**To-do item**
Please change "the screen" to "the display" in the records, beginning at the line that has "Locate an element" and stopping after the line that has "tree-node-label: Shaft is". Give back only those lines, with nothing else altered.

**Supplied entries**
_ _ _ _ _ _ _

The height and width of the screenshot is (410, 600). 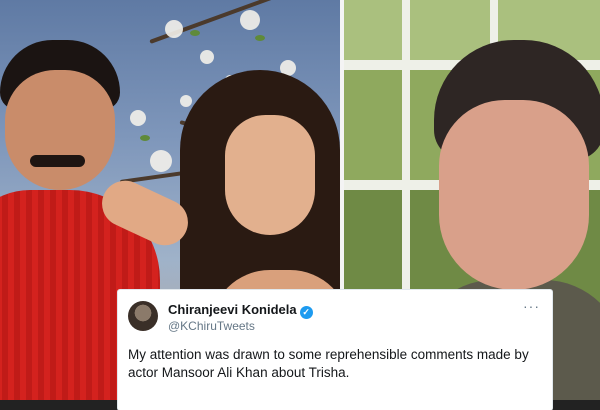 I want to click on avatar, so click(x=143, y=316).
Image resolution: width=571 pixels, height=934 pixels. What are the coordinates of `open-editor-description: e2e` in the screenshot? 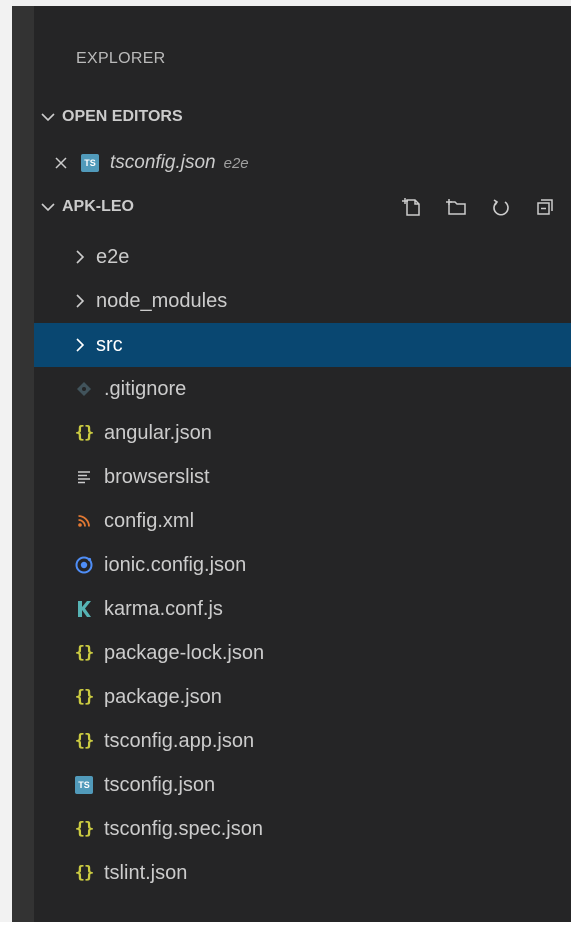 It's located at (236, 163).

_ _ _ _ _ _ _

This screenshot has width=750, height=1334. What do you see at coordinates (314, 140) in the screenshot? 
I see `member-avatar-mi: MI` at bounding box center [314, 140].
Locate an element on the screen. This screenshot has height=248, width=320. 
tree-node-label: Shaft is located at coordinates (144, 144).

_ _ _ _ _ _ _

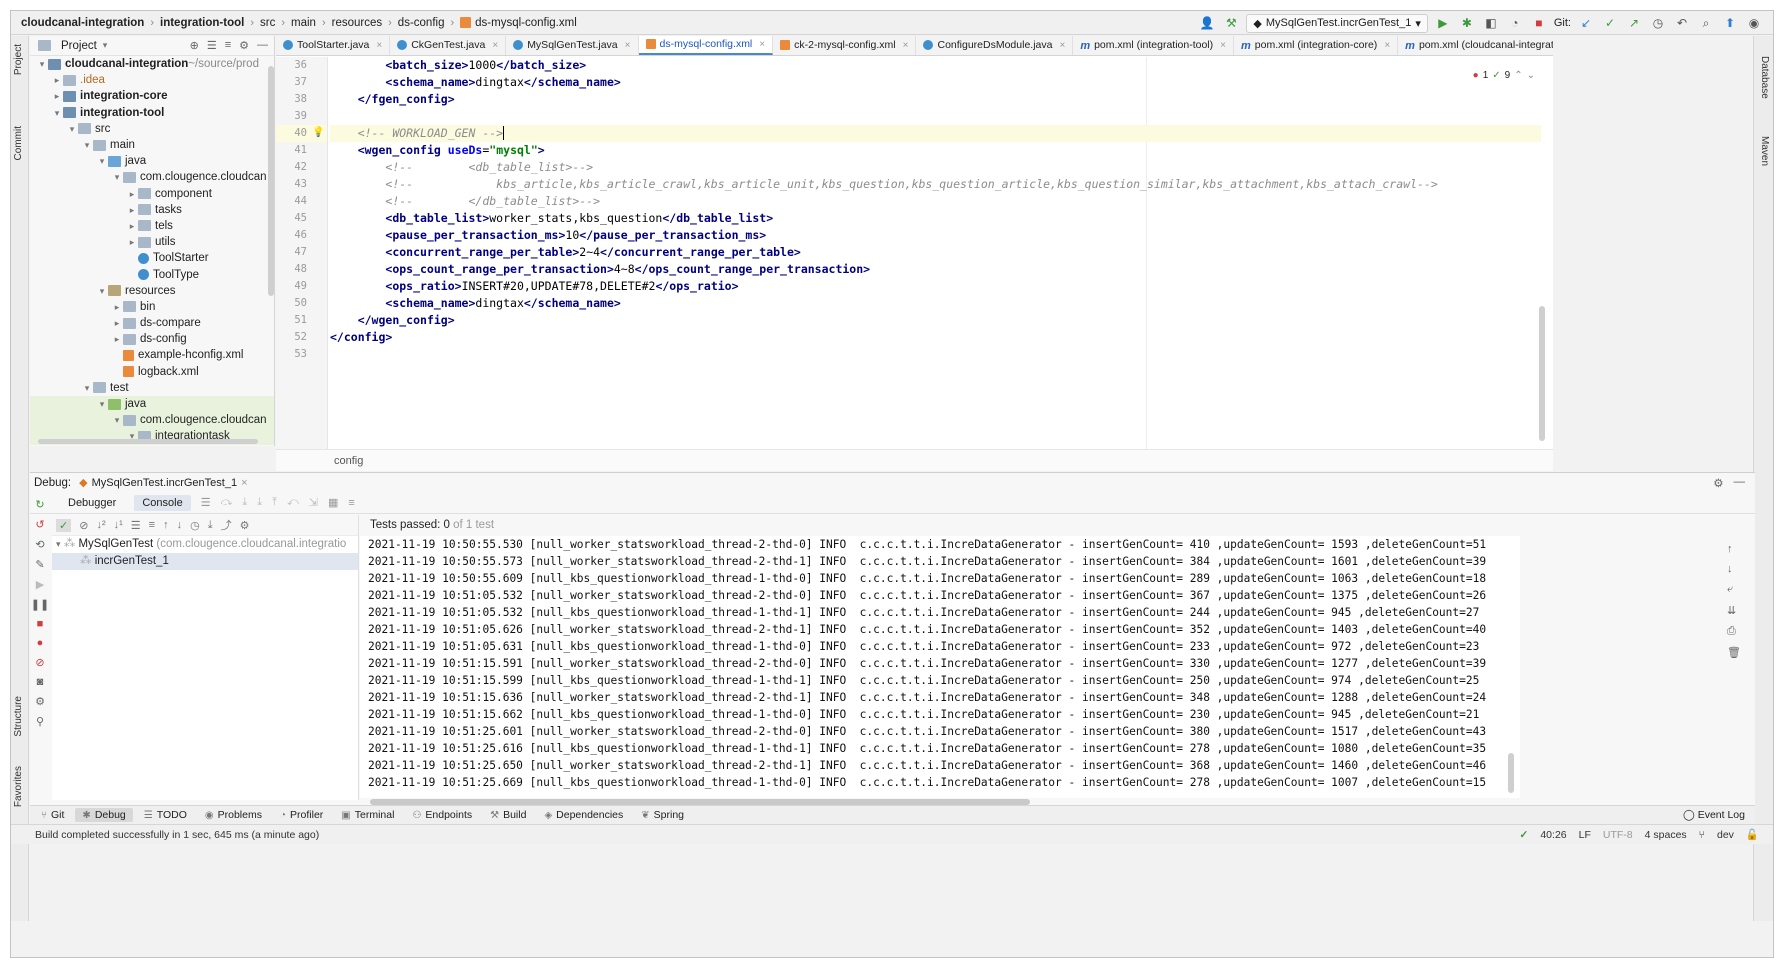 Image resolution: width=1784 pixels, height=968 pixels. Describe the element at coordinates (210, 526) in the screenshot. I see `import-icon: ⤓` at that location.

_ _ _ _ _ _ _

**Solution to this exercise**
Locate an element on the display. This screenshot has height=248, width=320. 
tree-node-label: Shaft is located at coordinates (144, 144).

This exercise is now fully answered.